Collected data entries:
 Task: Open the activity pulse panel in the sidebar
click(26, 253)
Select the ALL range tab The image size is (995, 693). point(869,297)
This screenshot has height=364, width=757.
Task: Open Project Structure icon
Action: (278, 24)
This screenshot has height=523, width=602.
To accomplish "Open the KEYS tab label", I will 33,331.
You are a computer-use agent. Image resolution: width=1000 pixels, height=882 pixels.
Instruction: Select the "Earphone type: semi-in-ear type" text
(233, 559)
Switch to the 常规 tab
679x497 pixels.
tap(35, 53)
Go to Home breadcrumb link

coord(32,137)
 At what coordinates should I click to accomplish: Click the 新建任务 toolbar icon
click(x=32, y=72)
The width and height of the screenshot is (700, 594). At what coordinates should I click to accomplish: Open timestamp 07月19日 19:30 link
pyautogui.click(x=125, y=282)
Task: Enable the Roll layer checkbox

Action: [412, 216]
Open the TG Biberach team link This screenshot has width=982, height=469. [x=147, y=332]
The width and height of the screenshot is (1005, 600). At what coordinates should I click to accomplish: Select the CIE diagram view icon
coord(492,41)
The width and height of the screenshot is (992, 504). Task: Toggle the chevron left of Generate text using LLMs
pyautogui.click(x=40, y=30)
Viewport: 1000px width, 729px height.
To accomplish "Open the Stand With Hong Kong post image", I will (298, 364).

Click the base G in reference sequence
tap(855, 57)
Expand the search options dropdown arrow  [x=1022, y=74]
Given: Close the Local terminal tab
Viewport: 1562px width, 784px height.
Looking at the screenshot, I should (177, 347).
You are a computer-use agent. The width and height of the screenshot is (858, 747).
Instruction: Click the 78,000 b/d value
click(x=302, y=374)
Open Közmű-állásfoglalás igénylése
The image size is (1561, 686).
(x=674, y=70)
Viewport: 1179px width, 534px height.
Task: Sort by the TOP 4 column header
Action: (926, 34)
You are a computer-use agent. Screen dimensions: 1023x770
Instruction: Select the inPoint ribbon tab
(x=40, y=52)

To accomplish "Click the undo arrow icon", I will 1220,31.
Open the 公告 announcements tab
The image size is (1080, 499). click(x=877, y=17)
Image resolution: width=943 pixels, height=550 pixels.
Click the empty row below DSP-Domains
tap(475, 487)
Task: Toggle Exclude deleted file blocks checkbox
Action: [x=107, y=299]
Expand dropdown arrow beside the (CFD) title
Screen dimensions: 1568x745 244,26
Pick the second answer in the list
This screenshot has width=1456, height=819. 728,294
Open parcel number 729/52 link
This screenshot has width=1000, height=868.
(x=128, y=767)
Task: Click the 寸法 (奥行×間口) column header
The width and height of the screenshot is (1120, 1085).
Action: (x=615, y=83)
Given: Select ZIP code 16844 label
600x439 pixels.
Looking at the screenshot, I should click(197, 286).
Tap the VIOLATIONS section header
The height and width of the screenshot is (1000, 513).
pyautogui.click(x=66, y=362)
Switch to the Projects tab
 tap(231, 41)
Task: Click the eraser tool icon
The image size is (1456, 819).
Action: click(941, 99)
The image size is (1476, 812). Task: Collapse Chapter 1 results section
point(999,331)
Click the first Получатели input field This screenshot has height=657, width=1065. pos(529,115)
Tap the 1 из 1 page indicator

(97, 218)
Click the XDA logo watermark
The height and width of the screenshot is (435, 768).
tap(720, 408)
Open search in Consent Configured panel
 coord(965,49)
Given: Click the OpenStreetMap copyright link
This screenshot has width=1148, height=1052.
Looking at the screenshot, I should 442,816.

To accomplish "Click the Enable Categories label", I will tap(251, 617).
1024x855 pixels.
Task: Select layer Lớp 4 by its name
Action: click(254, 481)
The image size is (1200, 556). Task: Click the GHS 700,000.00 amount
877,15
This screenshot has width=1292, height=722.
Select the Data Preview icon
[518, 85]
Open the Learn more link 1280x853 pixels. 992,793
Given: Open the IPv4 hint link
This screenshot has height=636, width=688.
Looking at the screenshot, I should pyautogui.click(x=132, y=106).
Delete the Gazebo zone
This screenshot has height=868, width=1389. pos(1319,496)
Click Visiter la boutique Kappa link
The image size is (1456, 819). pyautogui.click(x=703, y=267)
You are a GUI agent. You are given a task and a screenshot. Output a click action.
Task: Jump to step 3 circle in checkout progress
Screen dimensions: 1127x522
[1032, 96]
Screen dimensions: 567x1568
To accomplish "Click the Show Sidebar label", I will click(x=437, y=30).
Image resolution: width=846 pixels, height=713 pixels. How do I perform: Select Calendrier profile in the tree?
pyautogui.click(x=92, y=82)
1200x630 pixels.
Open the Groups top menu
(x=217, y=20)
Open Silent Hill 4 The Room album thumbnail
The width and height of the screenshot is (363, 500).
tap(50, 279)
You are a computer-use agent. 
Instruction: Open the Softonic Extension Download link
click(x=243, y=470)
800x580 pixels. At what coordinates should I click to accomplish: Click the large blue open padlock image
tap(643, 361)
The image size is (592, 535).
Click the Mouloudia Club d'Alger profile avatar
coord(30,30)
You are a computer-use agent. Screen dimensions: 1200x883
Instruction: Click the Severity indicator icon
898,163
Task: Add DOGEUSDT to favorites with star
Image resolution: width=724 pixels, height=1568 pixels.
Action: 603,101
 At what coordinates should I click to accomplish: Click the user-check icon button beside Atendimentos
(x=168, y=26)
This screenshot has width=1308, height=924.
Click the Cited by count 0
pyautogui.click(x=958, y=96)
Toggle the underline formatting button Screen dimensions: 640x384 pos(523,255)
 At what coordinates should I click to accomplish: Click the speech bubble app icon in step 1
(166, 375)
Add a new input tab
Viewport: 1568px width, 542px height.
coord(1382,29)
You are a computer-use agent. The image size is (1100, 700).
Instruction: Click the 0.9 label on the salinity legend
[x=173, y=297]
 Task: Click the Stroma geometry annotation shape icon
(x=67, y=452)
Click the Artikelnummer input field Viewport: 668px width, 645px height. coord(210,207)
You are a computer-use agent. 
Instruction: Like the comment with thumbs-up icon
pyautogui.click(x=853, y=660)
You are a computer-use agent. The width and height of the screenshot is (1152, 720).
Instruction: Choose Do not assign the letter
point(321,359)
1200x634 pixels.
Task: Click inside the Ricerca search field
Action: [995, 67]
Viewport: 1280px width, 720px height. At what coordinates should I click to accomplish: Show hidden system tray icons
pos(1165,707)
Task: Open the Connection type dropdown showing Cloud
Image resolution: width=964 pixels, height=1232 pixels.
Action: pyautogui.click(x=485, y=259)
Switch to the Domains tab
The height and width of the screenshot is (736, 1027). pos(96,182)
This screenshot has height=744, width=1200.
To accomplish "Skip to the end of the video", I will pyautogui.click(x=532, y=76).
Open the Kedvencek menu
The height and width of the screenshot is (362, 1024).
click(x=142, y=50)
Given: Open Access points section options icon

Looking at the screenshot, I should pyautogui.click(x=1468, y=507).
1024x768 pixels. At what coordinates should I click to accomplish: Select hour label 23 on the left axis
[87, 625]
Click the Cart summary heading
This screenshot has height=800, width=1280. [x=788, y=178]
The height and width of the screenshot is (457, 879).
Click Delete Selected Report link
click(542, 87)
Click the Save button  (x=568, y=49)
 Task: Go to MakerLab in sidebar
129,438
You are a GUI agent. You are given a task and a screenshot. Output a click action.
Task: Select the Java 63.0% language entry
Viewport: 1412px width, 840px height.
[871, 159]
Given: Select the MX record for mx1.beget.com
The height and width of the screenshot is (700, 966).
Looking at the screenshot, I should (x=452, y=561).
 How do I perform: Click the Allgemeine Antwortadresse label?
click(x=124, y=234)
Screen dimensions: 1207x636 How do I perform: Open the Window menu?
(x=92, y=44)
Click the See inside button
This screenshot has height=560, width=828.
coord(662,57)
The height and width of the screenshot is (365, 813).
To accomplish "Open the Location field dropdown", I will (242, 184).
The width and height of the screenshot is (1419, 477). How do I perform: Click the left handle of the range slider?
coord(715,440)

* **Work instruction**: Pull every line containing the word "computer" out of the entries above.

* **Exercise result**:
You are a computer-use agent. Image resolution: width=1000 pixels, height=882 pixels.
You are a computer-use agent. The width and height of the screenshot is (858, 747).
You are a computer-use agent. Screen dimensions: 1023x770
You are a computer-use agent. 
You are a computer-use agent. Screen dimensions: 1200x883
You are a computer-use agent. The image size is (1100, 700).
You are a computer-use agent. 
You are a computer-use agent. The width and height of the screenshot is (1152, 720).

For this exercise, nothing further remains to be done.